Ben Cramer, the emergency medical services coordinator for the Canandaigua Fire Department, said first responders with the department have used the drug 12 times since it has been put into practice in May 2015. That includes its deployment by department personnel three times during a recent three-week period.
The Canandaigua Police Department began using naloxone in early 2015 and the frequency of use has gone up drastically, according to Chief Stephen Hedworth.
So far in 2016, Hedworth pointed out that officers have revived seven people experiencing an overdose, twice in early November. The antidote was employed only once in 2015.
“If you watch the news or read the papers, everyone is struggling with it,” Hedworth said. “It’s a terrible situation that we’re trying to get under control.”
According to Canandaigua Emergency Squad Chief Ken Beers, unlike the local law enforcement departments and smaller emergency response agencies across the county, his department has been carrying naloxone for many years.
The department purchases it directly from one of its vendors and its cost is included in the squad’s annual supply budget.
“With the more widespread use, particularly with law enforcement carrying it, there have been times that it has been on backorder,” Beers said. “To compensate for this, we have increased our stock.”
Also, the street practice of mixing heroin with other potent drugs has created issues with naloxone’s effectiveness.
“For years, heroin was largely cut with inert material and had no impact on the effect of administering naloxone,” Beers said. “What we see today is heroin being cut with other medications such as fentanyl, a strong narcotic, and it is taking several doses of naloxone to counter the effects of an overdose.”
Spike in cost
One dose of naloxone costs the Canandaigua Emergency Squad $37.50. It is taking two and sometimes as much as three doses of the antidote to counter an overdose on some patients, according to Beers.
With an average of one patient per week at two and a half doses, the estimated budget for naloxone in 2017 is expected to be $4,875.
Five years ago, Beers pointed out that you could buy a multiple-dose vial of naloxone for around $25. That cost today has increased nearly 600 percent, with a multiple-dose vial costing now around $148, Beers said.
Also adding to the concern associated with the cost is the fact that naloxone has an expiration date.
“We are concerned on how we can continue to provide this lifesaving medication without having had an increase in Medicare or Medicaid reimbursement in many years,” Beers said. “The last increase in Medicaid reimbursement for ambulance service in Ontario County was more than 15 years ago.”
Povero pointed out that the Sheriff's Office, which has 130 doses on hand, receives naloxone through the Ontario County Public Health Department.

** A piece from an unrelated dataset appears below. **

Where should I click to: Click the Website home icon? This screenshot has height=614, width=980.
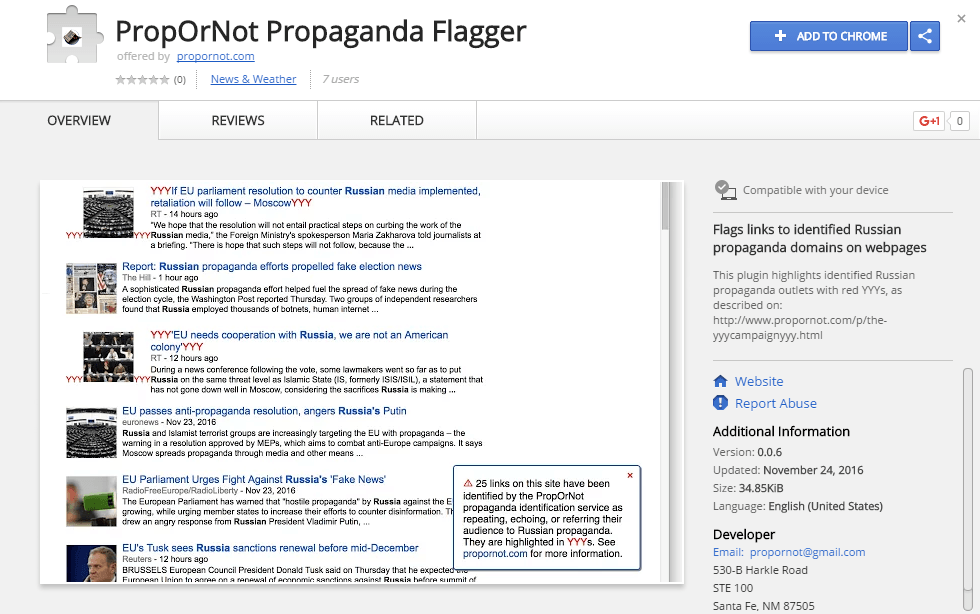(720, 381)
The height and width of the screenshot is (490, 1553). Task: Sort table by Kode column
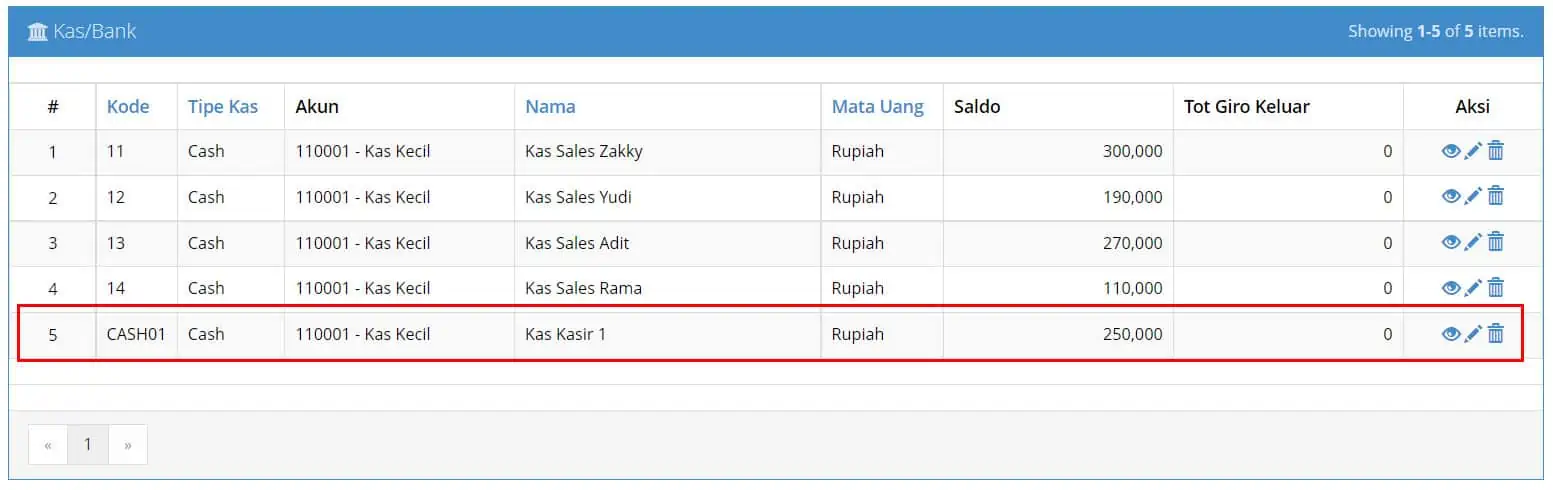(x=128, y=106)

The funding is made available through a state grant. He doesn’t anticipate that funding to end, though there are concerns regarding the increase in cost for the medication.
The Sheriff's Office currently has a backup plan to reach out to a vendor to purchase naloxone at a price just short of $100 a dose, if in fact state funding becomes unavailable.

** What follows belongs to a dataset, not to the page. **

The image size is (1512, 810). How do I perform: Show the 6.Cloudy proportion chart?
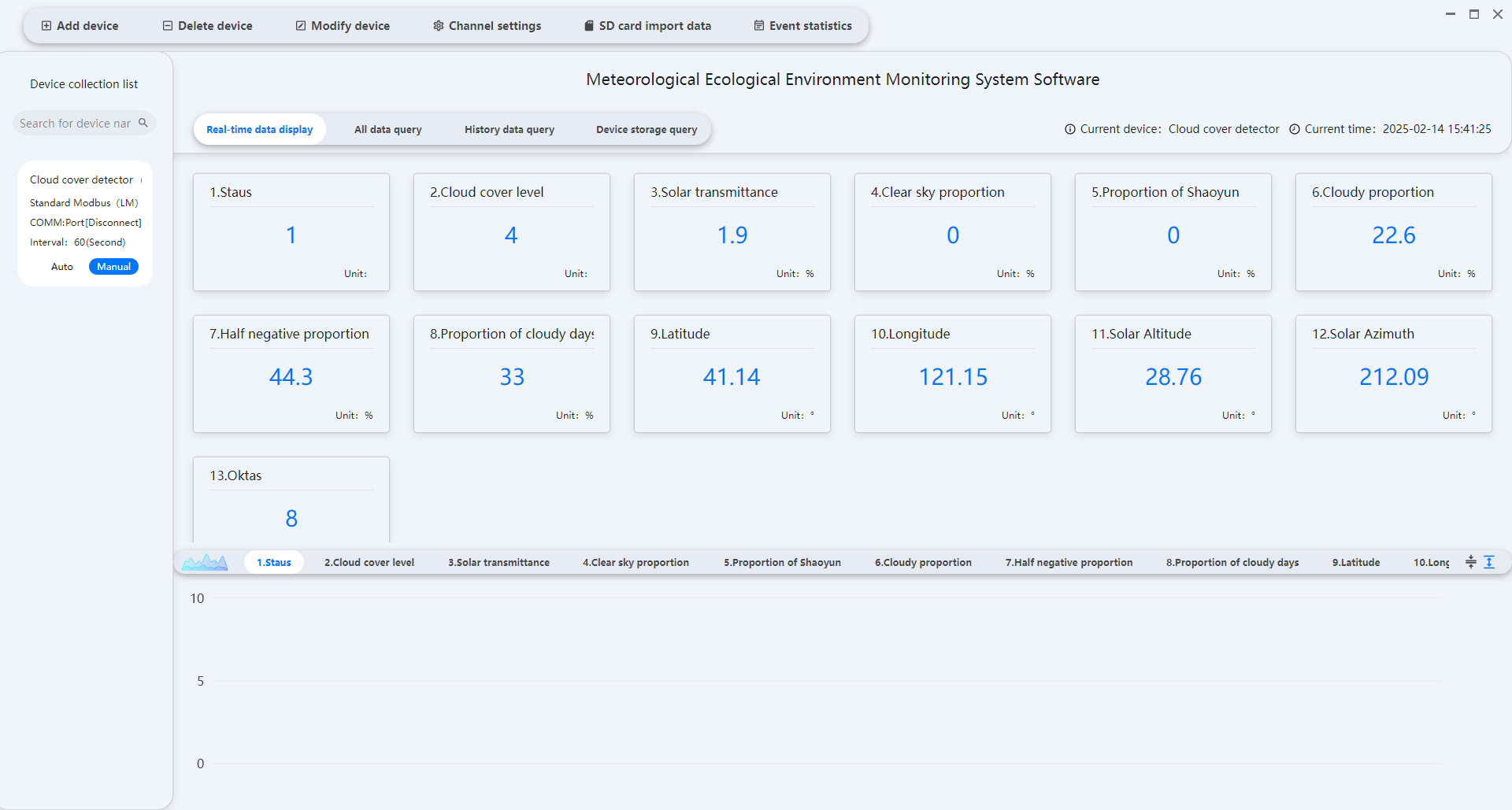click(923, 563)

Meanwhile, Hedworth pointed out that his department recently received a shipment to replace expiring naloxone kits. It’s the second shipment the city has received since the program began.
According to Hedworth, it costs $1,500 to equip all the road patrol and special services within the department with naloxone — a cost that also is covered through state funding.
“As long as I’m chief of police, I will always push for it even if there was no funding available to pay for this drug,” Hedworth added. “The money is never going to be an issue. The value of a human life is of the utmost importance."
Nobody is born an addict — it’s a process in a person’s growth and development, Hedworth stressed, adding that his "heart goes out to those who are addicts."
“How did this person get to this point in their life?” he said. “That’s what it boils down to — we are dealing with the results. If we are really going to get out in front of this, we have to address where the problem starts. That comes through education, awareness and intervention services. It’s going to take a mass effort from the entire community.”